Noob with weird network issue

crawrj

New Member
Feb 26, 2026
15
1
3
Solved thanks to bbgeek17. LACP misconfiguration on my end.

I am not new to technology, but I have never used Proxmox before. I have been setting up my first cluster. I have two Dell servers and a QDevice. Cluster is active. The weird issue I am having is that everything works fine until I restart one of the hosts. Then I can ping both hosts from my machine. I can access the web interface of each host by going to its direct management IP. But the two hosts can't ping each other. If I make a minor change, like enabling or disabling VLAN Aware on either host, and then apply it, the issue resolves and everything works again. So I feel like whatever is happening is a minor thing that I am not aware of, but it is driving me crazy. Each host has eight NICs. My network is a Cisco switch stack at the core connected to a Cisco switch in the server cabinet. Both switches have all of the VLANS Proxmox is using. The Proxmox gateway sits at the core switch. But again, everything works until a host is rebooted, and then it is fixed again after applying a simple config change. So I can't see how it could be anything other than a Proxmox setting or issue. Below is the Proxmox interface setup. Any help would be GREATLY appreciated!

Linux PVE-Host2 7.0.2-6-pve #1 SMP PREEMPT_DYNAMIC PMX 7.0.2-6 (2026-05-20T08:55Z) x86_64

The programs included with the Debian GNU/Linux system are free software;
the exact distribution terms for each program are described in the
individual files in /usr/share/doc/*/copyright.

Debian GNU/Linux comes with ABSOLUTELY NO WARRANTY, to the extent
permitted by applicable law.
Last login: Wed May 27 10:27:14 2026 from 192.168.205.51
root@PVE-Host2:~# cat /etc/network/interfaces
# network interface settings; autogenerated
# Please do NOT modify this file directly, unless you know what
# you're doing.
#
# If you want to manage parts of the network configuration manually,
# please utilize the 'source' or 'source-directory' directives to do
# so.
# PVE will preserve these directives, but will NOT read its network
# configuration from sourced files, so do not attempt to move any of
# the PVE managed interfaces into external files!

* _Data records_
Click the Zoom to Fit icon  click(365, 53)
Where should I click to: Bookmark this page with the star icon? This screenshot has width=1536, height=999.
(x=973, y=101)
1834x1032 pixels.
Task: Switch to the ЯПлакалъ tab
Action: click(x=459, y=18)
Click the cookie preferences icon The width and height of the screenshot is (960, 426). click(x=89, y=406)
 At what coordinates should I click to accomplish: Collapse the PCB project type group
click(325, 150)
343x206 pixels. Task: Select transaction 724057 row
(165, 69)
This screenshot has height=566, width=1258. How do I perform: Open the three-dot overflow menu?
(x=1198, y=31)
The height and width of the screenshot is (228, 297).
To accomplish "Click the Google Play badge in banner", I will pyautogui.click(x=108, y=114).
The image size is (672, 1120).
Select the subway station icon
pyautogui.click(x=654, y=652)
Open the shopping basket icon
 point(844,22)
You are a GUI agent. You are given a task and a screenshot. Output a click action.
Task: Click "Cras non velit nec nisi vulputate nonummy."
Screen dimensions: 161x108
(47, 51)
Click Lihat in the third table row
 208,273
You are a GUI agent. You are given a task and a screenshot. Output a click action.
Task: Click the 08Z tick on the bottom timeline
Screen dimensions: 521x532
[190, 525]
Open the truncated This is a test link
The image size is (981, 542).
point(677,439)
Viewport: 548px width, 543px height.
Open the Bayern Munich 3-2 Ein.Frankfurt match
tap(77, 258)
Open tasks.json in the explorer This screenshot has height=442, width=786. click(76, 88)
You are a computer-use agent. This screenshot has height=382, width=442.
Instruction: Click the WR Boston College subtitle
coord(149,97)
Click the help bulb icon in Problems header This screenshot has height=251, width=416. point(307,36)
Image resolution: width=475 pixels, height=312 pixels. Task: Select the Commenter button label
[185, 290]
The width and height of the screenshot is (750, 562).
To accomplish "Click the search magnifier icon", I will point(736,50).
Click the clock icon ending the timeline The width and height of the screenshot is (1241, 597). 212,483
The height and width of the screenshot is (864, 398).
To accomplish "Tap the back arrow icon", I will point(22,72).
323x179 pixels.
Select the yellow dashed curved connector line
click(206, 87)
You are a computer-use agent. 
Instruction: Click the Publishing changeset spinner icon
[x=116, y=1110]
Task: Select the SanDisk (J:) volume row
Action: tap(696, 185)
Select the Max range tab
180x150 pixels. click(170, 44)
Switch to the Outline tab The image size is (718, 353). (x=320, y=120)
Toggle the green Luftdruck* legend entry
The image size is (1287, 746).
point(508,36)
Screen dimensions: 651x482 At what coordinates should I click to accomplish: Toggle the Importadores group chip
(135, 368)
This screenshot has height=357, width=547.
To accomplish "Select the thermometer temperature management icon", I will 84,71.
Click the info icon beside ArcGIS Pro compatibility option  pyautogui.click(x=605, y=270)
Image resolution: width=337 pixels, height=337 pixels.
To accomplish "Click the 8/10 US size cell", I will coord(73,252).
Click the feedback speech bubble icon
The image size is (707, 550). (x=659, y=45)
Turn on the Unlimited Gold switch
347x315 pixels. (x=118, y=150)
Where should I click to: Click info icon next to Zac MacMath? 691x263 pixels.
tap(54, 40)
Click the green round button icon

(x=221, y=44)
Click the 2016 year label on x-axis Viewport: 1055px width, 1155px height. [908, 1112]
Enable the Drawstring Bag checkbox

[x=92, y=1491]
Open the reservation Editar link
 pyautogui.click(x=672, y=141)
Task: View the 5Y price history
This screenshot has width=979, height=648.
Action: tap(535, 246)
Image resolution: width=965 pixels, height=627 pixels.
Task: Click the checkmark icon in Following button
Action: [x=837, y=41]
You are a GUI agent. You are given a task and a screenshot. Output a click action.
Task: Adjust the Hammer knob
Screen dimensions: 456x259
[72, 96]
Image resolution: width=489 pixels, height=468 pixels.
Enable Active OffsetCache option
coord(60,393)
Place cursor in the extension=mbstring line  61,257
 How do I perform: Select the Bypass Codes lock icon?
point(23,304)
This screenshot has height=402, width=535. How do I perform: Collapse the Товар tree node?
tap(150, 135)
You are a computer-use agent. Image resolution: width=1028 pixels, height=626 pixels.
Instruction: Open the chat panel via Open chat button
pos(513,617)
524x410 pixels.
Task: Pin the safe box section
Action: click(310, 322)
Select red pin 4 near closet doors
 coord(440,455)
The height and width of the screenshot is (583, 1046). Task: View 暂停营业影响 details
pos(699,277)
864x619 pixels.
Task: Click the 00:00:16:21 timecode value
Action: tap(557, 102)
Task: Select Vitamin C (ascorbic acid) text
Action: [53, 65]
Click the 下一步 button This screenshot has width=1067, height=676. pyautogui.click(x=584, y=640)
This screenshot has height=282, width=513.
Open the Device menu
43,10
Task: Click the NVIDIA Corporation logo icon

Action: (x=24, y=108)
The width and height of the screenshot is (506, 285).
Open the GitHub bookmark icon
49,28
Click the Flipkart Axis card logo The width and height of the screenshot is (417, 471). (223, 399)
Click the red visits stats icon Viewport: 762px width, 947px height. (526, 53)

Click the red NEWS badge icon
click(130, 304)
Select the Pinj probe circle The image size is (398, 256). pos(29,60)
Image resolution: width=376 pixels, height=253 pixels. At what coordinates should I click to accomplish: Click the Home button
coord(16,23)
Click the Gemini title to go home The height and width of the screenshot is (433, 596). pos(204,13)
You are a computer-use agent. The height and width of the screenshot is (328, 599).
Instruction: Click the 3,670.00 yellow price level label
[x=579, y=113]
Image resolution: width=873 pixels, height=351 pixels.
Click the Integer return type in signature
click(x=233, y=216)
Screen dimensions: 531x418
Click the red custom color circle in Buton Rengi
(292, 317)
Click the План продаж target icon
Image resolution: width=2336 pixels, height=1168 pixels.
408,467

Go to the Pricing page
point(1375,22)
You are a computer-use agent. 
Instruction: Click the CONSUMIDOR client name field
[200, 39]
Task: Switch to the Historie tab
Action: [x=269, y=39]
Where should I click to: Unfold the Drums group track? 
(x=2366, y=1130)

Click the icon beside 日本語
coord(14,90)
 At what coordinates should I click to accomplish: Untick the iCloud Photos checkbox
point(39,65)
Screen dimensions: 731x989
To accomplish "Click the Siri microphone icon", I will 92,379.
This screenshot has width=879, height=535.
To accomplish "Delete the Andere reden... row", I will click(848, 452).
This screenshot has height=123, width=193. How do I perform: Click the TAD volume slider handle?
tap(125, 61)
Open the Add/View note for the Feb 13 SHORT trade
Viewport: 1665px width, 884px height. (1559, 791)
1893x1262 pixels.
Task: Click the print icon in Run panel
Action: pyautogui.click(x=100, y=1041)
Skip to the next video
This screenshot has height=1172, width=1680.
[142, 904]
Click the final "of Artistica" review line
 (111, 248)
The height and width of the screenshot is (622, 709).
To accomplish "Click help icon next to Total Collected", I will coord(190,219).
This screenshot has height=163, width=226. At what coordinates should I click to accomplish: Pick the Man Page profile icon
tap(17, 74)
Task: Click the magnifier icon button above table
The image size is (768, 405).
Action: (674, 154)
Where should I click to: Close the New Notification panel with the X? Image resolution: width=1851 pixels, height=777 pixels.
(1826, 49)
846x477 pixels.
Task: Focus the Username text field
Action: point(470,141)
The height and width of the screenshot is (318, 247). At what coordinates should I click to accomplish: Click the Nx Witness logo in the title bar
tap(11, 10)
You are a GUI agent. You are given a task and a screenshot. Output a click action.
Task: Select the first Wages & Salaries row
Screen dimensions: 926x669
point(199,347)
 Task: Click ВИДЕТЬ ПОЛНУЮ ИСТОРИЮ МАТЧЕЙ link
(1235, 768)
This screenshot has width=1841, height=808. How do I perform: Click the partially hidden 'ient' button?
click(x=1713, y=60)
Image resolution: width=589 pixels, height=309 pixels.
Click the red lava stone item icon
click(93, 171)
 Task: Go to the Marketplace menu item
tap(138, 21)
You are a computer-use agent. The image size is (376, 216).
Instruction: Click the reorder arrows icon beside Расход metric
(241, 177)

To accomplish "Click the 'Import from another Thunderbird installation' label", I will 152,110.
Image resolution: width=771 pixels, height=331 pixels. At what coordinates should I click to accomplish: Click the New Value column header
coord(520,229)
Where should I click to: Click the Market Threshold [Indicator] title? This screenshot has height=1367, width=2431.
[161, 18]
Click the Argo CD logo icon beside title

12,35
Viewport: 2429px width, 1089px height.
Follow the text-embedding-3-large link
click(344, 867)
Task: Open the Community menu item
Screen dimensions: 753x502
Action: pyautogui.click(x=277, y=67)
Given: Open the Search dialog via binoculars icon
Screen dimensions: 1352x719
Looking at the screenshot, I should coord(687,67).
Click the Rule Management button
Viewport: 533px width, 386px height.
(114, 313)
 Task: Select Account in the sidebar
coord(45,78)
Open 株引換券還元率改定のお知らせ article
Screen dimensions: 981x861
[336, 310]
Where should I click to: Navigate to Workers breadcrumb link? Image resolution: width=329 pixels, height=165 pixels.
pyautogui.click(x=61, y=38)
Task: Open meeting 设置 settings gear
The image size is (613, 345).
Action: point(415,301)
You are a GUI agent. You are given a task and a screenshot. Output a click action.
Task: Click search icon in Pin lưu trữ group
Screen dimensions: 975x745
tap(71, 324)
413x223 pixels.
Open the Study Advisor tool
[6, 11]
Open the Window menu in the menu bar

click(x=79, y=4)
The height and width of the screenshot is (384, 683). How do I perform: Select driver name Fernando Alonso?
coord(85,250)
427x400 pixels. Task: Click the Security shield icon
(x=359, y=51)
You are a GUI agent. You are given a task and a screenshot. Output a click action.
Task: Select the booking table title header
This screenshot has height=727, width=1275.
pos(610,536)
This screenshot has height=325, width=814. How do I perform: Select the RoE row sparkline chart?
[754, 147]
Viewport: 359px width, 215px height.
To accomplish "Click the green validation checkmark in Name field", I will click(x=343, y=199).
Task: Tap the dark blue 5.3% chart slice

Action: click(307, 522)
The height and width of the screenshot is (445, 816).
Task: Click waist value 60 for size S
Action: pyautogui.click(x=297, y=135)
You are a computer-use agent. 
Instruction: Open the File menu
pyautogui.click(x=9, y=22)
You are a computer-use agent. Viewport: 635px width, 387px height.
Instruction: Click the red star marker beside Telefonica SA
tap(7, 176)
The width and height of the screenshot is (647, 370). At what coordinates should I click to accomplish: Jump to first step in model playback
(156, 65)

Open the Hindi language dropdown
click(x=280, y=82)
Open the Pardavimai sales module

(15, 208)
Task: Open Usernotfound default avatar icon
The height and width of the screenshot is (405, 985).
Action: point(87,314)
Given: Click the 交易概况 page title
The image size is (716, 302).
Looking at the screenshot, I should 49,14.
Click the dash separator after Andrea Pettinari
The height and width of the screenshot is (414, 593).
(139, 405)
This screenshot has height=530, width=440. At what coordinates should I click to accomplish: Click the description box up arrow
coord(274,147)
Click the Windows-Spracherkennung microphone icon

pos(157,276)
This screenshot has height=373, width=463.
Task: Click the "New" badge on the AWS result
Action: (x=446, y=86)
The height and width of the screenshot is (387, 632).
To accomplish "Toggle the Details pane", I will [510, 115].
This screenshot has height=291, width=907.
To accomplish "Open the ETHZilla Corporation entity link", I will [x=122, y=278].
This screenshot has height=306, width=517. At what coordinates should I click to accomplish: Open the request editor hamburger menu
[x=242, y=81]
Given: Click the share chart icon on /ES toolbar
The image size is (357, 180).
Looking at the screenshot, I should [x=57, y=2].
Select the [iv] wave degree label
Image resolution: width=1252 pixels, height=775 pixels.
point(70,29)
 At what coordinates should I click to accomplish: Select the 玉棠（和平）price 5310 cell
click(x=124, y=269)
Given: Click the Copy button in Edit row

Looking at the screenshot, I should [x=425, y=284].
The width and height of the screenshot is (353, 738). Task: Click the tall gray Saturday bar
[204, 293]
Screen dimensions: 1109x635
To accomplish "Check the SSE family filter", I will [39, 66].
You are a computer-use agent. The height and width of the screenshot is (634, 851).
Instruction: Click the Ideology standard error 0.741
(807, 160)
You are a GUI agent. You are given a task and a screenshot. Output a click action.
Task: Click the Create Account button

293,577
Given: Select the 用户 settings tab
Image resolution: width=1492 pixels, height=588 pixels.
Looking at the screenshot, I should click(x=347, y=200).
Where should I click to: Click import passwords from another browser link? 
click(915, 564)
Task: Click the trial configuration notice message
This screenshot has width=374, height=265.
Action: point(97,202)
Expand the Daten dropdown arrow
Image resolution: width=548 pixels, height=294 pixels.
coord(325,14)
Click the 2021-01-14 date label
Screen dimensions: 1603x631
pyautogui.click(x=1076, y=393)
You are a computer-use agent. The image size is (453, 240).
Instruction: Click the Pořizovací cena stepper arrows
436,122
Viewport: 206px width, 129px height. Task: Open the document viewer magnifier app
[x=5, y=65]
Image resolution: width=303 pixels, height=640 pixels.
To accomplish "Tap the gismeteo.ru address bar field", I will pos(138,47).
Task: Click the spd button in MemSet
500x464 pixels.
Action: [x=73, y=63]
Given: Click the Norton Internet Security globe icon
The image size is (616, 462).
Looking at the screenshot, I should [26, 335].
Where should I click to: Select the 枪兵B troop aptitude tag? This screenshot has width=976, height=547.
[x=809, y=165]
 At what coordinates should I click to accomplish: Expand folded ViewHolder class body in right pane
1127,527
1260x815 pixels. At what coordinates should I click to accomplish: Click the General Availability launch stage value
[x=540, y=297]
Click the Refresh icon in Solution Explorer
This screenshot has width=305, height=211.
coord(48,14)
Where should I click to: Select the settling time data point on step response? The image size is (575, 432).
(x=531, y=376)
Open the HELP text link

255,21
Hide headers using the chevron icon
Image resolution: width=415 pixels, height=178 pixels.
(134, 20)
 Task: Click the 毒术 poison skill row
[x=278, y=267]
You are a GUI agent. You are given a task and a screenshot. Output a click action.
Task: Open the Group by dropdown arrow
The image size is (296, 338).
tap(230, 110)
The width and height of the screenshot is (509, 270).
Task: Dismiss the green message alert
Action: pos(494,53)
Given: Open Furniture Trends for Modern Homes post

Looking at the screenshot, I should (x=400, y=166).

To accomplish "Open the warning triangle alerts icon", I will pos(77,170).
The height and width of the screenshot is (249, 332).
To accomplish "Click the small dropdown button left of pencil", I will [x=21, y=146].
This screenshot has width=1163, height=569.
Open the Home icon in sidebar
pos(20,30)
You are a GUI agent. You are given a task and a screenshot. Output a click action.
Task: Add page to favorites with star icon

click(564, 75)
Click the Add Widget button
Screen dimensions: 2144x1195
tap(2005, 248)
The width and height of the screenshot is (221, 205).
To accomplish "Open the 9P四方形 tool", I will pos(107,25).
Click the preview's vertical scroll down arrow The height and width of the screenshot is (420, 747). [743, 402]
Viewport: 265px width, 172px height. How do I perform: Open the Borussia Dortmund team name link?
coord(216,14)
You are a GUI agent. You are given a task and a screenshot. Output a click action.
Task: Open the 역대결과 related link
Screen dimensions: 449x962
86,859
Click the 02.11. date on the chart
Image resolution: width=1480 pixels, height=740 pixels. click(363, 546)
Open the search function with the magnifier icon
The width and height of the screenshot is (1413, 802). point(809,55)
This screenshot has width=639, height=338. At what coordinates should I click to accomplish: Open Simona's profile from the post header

* _What the task requires_
Repeat word for word the passage of the Proxmox network thread starting at "Linux PVE-Host2 7.0.2-6-pve" and ending at "# you're doing.".

* _Solution to the problem_
Linux PVE-Host2 7.0.2-6-pve #1 SMP PREEMPT_DYNAMIC PMX 7.0.2-6 (2026-05-20T08:55Z) x86_64

The programs included with the Debian GNU/Linux system are free software;
the exact distribution terms for each program are described in the
individual files in /usr/share/doc/*/copyright.

Debian GNU/Linux comes with ABSOLUTELY NO WARRANTY, to the extent
permitted by applicable law.
Last login: Wed May 27 10:27:14 2026 from 192.168.205.51
root@PVE-Host2:~# cat /etc/network/interfaces
# network interface settings; autogenerated
# Please do NOT modify this file directly, unless you know what
# you're doing.